Brown deserves our applause. With two out of every five Californians suffering from chronic illnesses – such as heart disease, cancer, diabetes, or multiple sclerosis – it is extremely important for consumers to have the information they need to better understand the plans sold through the insurance exchange.

If patients pick the wrong plan, they might have to pay a substantial portion of their drug costs out of their own pocket. The difference in out-of-pocket costs could vary widely, depending on the plan.

Typically, a formulary classifies medicines according to several tiers. Tier one might require only a small co-pay, like $20 for a blood thinner. Drugs in the higher tiers come with higher out-of-pocket costs. Tier four – or a specialty tier – usually involves co-insurance, which is a requirement that patients pay a set percentage of a drug’s cost, no matter the price.

Previously, the only way enrollees could attain important plan information was to directly contact each insurance company and go over exhaustive details with a company representative. This time-consuming and inefficient process only led to frustration and confusion, which led to real suffering.

Consider the story of Charis Hill of Sacramento. She suffers from a rare form of arthritis called ankylosing spondylitis, which causes vertebrae in her spine to fuse together, restricting her movement and causing considerable pain. This condition is manageable with a weekly shot of a medication called Enbrel.

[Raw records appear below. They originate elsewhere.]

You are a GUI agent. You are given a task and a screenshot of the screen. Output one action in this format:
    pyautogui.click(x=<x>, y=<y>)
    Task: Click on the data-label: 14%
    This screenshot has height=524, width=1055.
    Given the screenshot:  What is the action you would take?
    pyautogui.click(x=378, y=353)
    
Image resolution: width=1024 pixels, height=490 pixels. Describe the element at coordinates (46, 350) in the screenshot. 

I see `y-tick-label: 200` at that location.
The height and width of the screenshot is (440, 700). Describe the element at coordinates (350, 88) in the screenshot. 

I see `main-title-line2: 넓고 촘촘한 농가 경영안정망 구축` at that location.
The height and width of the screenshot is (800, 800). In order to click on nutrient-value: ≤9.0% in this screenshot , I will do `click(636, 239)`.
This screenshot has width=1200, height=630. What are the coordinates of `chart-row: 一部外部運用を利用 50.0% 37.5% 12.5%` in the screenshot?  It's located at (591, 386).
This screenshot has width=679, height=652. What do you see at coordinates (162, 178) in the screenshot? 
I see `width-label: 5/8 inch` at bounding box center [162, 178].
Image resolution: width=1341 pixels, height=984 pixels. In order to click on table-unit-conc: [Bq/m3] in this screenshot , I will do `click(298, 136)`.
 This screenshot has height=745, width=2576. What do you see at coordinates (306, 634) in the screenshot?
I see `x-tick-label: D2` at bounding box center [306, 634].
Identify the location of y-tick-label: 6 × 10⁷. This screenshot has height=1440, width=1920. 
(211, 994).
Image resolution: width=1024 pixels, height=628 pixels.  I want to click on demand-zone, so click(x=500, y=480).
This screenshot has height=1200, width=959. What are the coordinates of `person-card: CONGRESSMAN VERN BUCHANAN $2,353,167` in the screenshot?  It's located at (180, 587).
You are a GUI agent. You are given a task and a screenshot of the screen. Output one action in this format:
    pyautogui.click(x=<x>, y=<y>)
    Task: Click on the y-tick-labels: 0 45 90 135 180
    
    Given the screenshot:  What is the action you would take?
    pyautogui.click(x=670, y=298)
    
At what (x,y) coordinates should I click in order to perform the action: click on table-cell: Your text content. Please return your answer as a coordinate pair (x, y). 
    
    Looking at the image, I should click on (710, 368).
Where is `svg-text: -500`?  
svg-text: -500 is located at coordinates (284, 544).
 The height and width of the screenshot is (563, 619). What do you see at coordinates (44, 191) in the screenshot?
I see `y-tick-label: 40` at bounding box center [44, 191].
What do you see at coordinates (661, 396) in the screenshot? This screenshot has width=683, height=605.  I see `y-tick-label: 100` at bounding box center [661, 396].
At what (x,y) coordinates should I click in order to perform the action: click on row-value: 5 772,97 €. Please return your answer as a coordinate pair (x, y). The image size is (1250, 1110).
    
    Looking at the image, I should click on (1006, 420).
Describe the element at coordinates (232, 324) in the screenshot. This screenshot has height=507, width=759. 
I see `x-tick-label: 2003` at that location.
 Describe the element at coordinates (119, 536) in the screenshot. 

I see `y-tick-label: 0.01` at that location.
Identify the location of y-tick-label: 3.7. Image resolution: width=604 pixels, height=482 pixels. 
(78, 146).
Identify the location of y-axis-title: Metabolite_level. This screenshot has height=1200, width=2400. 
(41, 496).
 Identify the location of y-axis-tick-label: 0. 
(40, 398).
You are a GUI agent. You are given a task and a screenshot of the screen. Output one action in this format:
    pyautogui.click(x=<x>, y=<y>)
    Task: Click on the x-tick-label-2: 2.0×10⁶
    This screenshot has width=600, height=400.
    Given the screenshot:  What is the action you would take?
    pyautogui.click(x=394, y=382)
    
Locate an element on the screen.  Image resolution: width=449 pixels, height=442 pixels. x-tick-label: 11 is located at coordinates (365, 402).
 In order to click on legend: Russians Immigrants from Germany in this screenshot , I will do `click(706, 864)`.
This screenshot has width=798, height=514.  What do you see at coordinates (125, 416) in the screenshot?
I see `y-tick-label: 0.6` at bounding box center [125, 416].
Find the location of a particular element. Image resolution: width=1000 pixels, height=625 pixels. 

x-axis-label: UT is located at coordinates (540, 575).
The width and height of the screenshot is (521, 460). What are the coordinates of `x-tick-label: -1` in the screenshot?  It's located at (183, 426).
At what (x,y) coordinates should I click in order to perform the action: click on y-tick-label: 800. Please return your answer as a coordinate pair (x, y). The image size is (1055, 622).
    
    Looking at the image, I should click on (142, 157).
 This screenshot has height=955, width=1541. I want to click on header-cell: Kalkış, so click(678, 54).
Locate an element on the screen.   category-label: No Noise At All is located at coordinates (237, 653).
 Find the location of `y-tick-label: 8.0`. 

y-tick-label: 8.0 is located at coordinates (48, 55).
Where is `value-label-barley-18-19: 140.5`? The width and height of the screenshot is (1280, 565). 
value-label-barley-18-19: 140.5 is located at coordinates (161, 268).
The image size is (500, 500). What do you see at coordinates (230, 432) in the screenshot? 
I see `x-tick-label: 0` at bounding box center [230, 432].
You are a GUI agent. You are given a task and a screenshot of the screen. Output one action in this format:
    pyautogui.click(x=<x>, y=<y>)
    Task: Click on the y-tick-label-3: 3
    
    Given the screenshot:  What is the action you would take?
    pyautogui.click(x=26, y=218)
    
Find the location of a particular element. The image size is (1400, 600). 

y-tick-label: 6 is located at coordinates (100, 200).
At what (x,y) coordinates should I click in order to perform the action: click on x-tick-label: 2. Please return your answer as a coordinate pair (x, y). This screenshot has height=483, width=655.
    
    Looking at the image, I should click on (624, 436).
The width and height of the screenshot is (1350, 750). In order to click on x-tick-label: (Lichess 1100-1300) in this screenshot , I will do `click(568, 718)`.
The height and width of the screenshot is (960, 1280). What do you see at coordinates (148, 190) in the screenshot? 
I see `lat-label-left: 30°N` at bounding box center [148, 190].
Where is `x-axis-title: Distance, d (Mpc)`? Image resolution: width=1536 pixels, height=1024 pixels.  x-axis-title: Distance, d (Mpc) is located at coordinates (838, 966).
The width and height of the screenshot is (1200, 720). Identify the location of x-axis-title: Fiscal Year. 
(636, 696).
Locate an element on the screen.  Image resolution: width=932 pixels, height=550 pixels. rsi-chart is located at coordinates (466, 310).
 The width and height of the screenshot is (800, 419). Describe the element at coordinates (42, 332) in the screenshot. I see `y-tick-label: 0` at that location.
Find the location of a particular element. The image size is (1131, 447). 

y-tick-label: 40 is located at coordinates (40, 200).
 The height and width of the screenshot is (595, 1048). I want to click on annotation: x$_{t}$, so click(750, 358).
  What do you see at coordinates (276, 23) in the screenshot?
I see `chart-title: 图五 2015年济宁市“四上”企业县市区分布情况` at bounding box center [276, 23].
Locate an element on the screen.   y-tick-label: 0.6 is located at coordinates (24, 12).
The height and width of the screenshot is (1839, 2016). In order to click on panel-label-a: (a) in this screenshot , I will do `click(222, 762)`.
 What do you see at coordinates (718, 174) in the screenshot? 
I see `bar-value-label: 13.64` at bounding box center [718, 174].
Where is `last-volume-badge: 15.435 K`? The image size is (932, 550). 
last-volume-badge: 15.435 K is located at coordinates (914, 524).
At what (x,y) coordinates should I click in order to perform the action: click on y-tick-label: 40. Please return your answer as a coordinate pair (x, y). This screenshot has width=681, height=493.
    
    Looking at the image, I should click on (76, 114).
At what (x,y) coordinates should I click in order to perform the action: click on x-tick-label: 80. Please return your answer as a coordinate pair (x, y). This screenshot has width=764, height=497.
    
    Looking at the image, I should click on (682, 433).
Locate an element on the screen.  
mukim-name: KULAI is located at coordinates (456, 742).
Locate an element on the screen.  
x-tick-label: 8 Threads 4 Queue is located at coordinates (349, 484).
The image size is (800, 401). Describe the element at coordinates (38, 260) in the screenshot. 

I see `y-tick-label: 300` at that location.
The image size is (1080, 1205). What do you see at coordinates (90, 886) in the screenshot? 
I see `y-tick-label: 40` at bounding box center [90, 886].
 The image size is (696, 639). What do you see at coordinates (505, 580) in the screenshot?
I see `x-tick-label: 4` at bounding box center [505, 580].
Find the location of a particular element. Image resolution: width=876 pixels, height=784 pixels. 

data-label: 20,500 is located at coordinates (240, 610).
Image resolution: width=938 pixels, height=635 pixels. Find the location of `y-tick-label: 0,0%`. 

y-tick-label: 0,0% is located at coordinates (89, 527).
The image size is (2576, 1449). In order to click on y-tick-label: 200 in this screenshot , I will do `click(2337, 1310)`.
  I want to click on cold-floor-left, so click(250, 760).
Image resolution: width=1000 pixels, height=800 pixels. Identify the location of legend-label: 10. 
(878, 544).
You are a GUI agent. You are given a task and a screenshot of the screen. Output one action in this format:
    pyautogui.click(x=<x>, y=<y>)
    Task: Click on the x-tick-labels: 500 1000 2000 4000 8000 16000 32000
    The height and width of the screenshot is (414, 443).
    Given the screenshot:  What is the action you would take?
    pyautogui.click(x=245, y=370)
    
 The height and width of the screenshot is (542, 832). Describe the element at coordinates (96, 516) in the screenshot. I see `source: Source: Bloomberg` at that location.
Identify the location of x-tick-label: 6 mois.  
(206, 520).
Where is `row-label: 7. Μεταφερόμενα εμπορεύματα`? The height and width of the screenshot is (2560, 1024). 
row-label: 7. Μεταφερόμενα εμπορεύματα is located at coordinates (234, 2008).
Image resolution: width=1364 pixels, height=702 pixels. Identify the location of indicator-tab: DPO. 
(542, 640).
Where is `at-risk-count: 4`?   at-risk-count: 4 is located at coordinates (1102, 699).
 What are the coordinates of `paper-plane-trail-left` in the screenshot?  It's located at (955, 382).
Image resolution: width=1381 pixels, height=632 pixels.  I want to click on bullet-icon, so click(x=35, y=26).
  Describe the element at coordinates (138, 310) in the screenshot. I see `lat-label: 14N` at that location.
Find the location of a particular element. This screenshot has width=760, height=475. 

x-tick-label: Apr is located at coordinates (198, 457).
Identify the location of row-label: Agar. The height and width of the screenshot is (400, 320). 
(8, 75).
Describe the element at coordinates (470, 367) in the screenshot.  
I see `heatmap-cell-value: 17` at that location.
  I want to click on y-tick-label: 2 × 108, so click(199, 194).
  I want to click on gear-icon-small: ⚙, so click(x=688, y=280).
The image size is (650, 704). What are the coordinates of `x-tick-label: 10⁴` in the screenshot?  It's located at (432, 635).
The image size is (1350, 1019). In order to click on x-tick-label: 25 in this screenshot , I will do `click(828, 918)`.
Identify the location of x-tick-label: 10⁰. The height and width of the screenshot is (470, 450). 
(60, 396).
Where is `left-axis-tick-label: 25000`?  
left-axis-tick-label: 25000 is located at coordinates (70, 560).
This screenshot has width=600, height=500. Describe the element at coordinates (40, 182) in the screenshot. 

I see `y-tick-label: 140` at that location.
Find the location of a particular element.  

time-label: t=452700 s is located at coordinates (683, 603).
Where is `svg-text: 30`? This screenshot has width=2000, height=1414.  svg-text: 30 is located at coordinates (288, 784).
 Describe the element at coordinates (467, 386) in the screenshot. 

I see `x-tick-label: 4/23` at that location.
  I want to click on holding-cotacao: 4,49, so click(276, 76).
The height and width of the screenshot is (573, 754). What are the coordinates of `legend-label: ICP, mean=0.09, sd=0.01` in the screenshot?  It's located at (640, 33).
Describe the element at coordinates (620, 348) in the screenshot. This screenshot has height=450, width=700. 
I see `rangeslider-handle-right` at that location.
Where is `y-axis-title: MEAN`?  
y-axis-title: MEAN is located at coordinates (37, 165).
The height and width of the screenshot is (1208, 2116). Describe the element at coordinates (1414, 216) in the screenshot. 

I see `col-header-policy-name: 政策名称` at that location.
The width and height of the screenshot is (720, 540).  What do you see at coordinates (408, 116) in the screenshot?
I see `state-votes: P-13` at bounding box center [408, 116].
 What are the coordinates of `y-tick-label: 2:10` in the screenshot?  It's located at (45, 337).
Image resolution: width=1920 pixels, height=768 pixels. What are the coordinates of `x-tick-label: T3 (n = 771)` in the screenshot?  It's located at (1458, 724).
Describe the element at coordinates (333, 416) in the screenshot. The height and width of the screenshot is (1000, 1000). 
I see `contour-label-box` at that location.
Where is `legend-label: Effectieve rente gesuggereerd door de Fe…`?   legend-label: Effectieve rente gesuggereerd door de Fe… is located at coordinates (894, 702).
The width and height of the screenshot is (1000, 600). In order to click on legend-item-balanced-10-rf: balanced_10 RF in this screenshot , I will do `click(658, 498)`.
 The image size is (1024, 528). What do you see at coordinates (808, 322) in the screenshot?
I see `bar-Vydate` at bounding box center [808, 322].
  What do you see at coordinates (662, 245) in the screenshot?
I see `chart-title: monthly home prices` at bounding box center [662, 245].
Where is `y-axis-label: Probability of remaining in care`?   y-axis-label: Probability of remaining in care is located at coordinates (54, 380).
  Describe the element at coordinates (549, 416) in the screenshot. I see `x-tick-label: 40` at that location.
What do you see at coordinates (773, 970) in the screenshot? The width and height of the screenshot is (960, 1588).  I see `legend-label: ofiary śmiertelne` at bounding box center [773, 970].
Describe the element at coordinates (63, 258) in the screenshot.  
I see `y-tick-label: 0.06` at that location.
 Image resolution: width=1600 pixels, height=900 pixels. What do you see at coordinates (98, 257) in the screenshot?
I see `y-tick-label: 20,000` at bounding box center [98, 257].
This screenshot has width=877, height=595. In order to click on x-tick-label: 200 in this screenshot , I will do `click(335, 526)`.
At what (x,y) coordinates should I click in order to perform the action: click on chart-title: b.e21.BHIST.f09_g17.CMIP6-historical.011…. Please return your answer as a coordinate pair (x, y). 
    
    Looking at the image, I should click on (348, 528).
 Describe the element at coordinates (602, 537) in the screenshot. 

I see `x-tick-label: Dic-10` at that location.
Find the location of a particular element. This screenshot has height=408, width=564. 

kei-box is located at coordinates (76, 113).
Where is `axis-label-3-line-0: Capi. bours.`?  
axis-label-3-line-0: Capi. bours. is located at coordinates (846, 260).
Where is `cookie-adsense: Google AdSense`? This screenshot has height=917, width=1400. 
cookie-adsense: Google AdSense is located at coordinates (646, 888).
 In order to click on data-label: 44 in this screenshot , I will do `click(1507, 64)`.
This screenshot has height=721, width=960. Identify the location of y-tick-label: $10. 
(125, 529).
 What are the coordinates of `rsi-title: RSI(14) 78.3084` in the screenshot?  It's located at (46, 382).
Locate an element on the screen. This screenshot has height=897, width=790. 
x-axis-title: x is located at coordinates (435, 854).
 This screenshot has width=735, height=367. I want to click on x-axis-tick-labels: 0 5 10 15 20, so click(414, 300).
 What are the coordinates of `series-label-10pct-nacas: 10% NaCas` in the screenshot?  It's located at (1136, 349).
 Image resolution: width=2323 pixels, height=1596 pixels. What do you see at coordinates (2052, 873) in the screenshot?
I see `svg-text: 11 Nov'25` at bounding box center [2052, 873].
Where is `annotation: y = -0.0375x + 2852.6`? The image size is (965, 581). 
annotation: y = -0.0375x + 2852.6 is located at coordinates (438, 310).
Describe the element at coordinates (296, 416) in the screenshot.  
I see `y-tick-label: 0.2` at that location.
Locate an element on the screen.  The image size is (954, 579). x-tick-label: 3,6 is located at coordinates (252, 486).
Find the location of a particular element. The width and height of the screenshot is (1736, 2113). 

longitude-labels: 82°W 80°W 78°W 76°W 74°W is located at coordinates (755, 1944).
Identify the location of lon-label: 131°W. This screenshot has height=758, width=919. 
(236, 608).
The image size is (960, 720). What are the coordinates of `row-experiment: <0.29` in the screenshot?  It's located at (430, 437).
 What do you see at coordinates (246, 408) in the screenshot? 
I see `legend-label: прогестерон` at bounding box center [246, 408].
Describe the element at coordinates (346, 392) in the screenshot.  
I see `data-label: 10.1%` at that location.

Last year, Hill tried to get insurance through California’s exchange. But even with the assistance of a navigator – someone who helps people find the right coverage for them – she still couldn’t figure out exactly how much her Enbrel prescription would cost her under various plans. She became so confused that she missed the deadline to sign up for coverage. As a result, she was automatically placed in a default standard plan, and her medication costs jumped from $5 a month to $2,000.

Patients were also frustrated by not being able to get a doctor’s appointment under their new health insurance plan; Covered California enrollees filed more than 300 complaints between January and August. The new legislation will require insurance companies to disclose which doctors participate in which plans.

“Patients should be focusing on their health, not on sorting through packets of insurance paperwork,” said Sen. Norma Torres, chief sponsor of the prescription drug cost transparency bill.

Californians need coverage that actually minimizes their health care costs. And to find the right coverage, they need easy access to key details about drug formularies and covered providers.

Thanks to these reforms, patients signing up for insurance will be provided essential information about the health insurance plans sold through the state exchange. This is a major victory for patients.

Marc Boutin is executive vice president and chief operating officer of the National Health Council.